Insomma, il Velino, nel bene e nel male, è sempre stato una componente attiva nella vita di questa città e dei suoi abitanti.

Questo rapporto si è poi spezzato; le sue acque non sono più state una minaccia per nessuno, nelle case è entrata l'acqua corrente e la lavatrice, i politici si sono interessati ad altro, gli agrari hanno spezzettato le loro proprietà o le amministrano con sonnolenza da Roma, e i contadini sono diventati operai e impiegati.

Anche questo è logico, e, per amore del cielo, le romantiche nostalgie per il bel tempo andato sono l'unica cosa che non serve a questa città.

Ma, detto questo, quale è allora il problema?

In questi mesi sembra che tutti l'abbiano individuato nel rifiuto dell'anacronistico progetto di cementificazione e nella esclusione dalla guida della città del suo massimo fautore, come se questa vicenda fosse un incidente di percorso, una nota stonata in una situazione armoniosa.

Il problema di fondo è in realtà un altro.

Questa città dal dopoguerra ad oggi non ha saputo pensare, reinventare, progettare un nuovo rapporto né con il fiume che l'attraversa, né con il territorio circostante che, lo ribadisco ancora una volta, non possono essere visti come elementi separati.

Quali coscienze possono allora acquietarsi visto il modo in cui si è svolta e conclusa la questione-Velino?

Forse quelle dei giovani ambientalisti ai quali si deve una opposizione così energica al progetto con forme che, se non sono particolarmente fantasiose, sono da considerare desuete per questa sonnolenta città, ma non certamente quelle di coloro che in tutti questi anni hanno abbandonato il Velino in un vortice di progressivo decadimento.
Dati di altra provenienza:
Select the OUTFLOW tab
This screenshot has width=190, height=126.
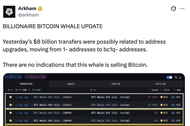pos(161,84)
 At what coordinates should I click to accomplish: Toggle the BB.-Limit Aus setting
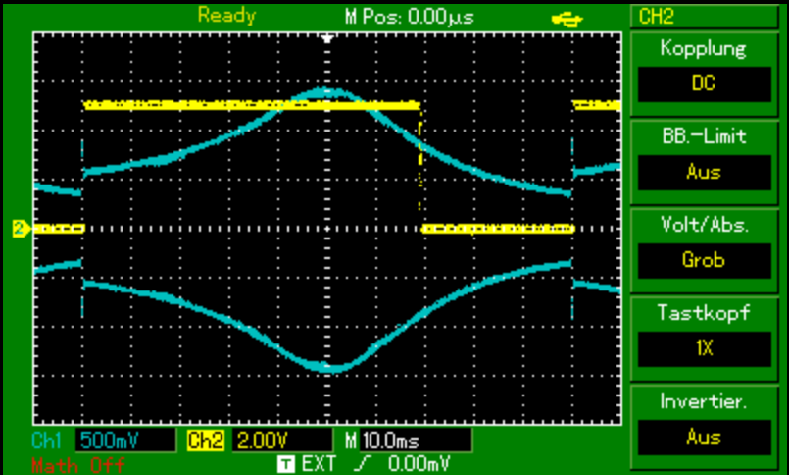click(703, 172)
Non certamente quelle di coloro che hanno cinicamente utilizzato questa vicenda come una maschera dietro la quale risolvere i loro problemi politici (addirittura interni ad uno stesso partito) e che subito dopo torneranno ad interessarsi ad altro.

E per il resto di questo insieme territoriale che cosa si sta facendo?

Esiste un progetto per un parco naturalistico dei laghi che resta imbrigliato nel disaccordo, o forse nel disinteresse, dei comuni territorialmente interessati, che non riescono né a riunirsi in consorzio per accedere ai finanziamenti regionali, né ad elaborare una idea di che cosa in realtà questo parco dovrà essere.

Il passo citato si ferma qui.